引用文:

私たちの大志Our Vision & Voices

国土資源総研レポート

30.共有地の悲劇――外国人と共謀する人たち

もとより土地・水・緑の国土資源は、国民共通の財産であり、共有資源です。法令順守はもちろん、法的な問題にならないからといって、なし崩し的に私的な所有権がどこまでも強調され、外資による治外法権的な主張がまかり通るようになってくると悲劇になります。

『共有地の悲劇』(ギャレット・ハーディン1968)は、米国の共同牧草地を舞台に、個々の私的な利益の追求がオープンアクセスであった場合、過剰資源消費によって全体がダメになってしまう、集団としての非合理な結果を招いてしまうと説明したもので、コモンズ(共有地)の持続的利用を考えさせてくれます。

演習データ:

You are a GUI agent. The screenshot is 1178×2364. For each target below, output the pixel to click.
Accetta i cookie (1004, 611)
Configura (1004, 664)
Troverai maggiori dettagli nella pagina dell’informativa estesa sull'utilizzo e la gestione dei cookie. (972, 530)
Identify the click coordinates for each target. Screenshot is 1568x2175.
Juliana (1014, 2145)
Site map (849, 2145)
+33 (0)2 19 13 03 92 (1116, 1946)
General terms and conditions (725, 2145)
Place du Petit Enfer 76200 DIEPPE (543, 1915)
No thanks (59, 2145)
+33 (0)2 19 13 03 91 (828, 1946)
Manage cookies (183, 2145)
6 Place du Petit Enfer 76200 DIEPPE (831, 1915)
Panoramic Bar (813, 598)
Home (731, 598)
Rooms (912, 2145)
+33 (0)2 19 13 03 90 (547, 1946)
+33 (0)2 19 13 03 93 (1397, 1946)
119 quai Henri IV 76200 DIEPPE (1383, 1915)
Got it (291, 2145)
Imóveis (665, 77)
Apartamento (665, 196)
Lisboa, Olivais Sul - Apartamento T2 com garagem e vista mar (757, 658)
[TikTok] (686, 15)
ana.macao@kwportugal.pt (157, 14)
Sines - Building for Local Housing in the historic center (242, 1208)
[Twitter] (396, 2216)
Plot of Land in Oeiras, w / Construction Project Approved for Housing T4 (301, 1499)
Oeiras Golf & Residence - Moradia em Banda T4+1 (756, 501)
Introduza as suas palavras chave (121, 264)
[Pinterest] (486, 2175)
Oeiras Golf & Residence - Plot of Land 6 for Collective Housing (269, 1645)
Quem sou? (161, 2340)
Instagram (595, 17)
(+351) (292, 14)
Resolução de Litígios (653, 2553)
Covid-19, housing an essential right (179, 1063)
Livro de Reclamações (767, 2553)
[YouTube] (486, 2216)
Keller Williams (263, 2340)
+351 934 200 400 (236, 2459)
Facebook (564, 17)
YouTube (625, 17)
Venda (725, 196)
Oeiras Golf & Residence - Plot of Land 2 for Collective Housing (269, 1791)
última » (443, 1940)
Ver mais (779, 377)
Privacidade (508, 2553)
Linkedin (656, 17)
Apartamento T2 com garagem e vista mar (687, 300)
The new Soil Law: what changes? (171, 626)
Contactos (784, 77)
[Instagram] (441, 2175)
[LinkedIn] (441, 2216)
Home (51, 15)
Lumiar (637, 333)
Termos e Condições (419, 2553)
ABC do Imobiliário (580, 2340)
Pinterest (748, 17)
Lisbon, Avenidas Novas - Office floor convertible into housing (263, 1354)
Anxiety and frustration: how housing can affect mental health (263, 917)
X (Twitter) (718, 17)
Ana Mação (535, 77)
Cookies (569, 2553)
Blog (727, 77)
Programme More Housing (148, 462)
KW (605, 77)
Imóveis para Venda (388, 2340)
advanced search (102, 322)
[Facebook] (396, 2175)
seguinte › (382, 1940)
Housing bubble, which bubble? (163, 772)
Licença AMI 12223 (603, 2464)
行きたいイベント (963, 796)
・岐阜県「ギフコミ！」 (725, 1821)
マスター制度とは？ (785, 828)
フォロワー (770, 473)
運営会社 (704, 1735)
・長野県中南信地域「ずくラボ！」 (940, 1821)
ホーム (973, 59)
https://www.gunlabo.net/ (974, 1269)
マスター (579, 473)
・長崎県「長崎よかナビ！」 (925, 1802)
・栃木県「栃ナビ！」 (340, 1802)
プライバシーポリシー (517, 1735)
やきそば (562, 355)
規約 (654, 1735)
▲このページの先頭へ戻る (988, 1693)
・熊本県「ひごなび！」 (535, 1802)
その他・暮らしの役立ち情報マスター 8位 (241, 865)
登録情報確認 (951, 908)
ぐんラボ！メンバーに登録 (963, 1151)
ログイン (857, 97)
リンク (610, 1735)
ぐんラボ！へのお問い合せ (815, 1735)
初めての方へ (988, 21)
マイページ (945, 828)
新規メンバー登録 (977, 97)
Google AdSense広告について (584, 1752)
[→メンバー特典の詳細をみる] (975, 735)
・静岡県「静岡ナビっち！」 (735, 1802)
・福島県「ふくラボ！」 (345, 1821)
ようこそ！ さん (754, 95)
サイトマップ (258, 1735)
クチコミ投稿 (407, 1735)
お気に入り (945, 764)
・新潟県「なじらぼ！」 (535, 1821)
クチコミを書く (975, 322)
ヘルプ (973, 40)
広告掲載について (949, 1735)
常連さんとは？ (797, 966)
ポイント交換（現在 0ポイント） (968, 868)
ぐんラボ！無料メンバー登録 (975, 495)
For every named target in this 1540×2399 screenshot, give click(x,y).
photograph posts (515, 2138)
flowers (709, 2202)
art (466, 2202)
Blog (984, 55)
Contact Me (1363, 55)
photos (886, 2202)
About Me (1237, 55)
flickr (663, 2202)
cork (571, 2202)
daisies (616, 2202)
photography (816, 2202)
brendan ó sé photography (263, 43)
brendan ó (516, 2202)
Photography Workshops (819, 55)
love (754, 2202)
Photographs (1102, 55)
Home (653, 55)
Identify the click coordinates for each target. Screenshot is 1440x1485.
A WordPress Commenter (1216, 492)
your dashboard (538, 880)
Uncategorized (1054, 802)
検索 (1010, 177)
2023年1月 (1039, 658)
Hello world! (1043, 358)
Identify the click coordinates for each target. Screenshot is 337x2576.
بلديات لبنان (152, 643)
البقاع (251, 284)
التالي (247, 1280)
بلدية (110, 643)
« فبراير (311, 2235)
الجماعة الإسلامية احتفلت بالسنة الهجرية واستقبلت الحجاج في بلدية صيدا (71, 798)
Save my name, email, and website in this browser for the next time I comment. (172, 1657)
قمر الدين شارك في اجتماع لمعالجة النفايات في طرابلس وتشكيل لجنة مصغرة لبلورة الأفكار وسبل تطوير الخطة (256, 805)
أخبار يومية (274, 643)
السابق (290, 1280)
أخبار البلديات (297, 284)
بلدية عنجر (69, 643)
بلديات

課題 1:
次の (a)〜(c) が国土資源についての文章の内容と合っているかを、それぞれ「はい」か「いいえ」で答え、判断の根拠となる本文の語句をそのまま引用してください。
(a) ハーディンの『共有地の悲劇』は1968年のものである。
(b) 国土資源は国民共通の財産だと述べられている。
(c) 『共有地の悲劇』は日本の共同牧草地を舞台にしている。
課題 2: 国土資源についての文章から、「30.共有地の悲劇――外国人と共謀する人たち」と「的利用を考えさせてくれます。」の間を、両端の語句も含めて一字も変えずに抜き出してください。
課題 3: 国土資源についての文章を、最後の文のあとから書き継いでください。
記録はここでは使いません。

解答 1:
(a) はい。「『共有地の悲劇』(ギャレット・ハーディン1968)」
(b) はい。「土地・水・緑の国土資源は、国民共通の財産であり」
(c) いいえ。「米国の共同牧草地を舞台に」

解答 2:
30.共有地の悲劇――外国人と共謀する人たち

もとより土地・水・緑の国土資源は、国民共通の財産であり、共有資源です。法令順守はもちろん、法的な問題にならないからといって、なし崩し的に私的な所有権がどこまでも強調され、外資による治外法権的な主張がまかり通るようになってくると悲劇になります。

『共有地の悲劇』(ギャレット・ハーディン1968)は、米国の共同牧草地を舞台に、個々の私的な利益の追求がオープンアクセスであった場合、過剰資源消費によって全体がダメになってしまう、集団としての非合理な結果を招いてしまうと説明したもので、コモンズ(共有地)の持続的利用を考えさせてくれます。

解答 3:
日本の限られた国土(土地・水・緑)も大きな意味でコモンズの要素をもっています。ただし、このコモンズの持続的な利用が成り立つには、前提として次の三つの要素が不可欠です。

①管理するための掟(ルール)
②公平な経済的便益(等しいマネーフロー)
③メンバー間の共通する夢(将来計画)

ところが今、日本の地下水・土地について見ると、①が不完全なまま、かつ③の夢を語るにも共通言語が不十分なまま、「法律違反さえしなければよい」「捕まらなければよいのだ」とする輩が日本人(政治家等含む)も含めて増え続けているように思います。

 現下の日本社会のように公益が軽視されたまま、個別利益ばかりが優先されていく風潮を放置してはなりません。また、社会問題を誘発しかねない法人による反環境的、反社会的な活動に対して無頓着であったり、不作為のまま見過ごしてしまっていてはいけないと思います。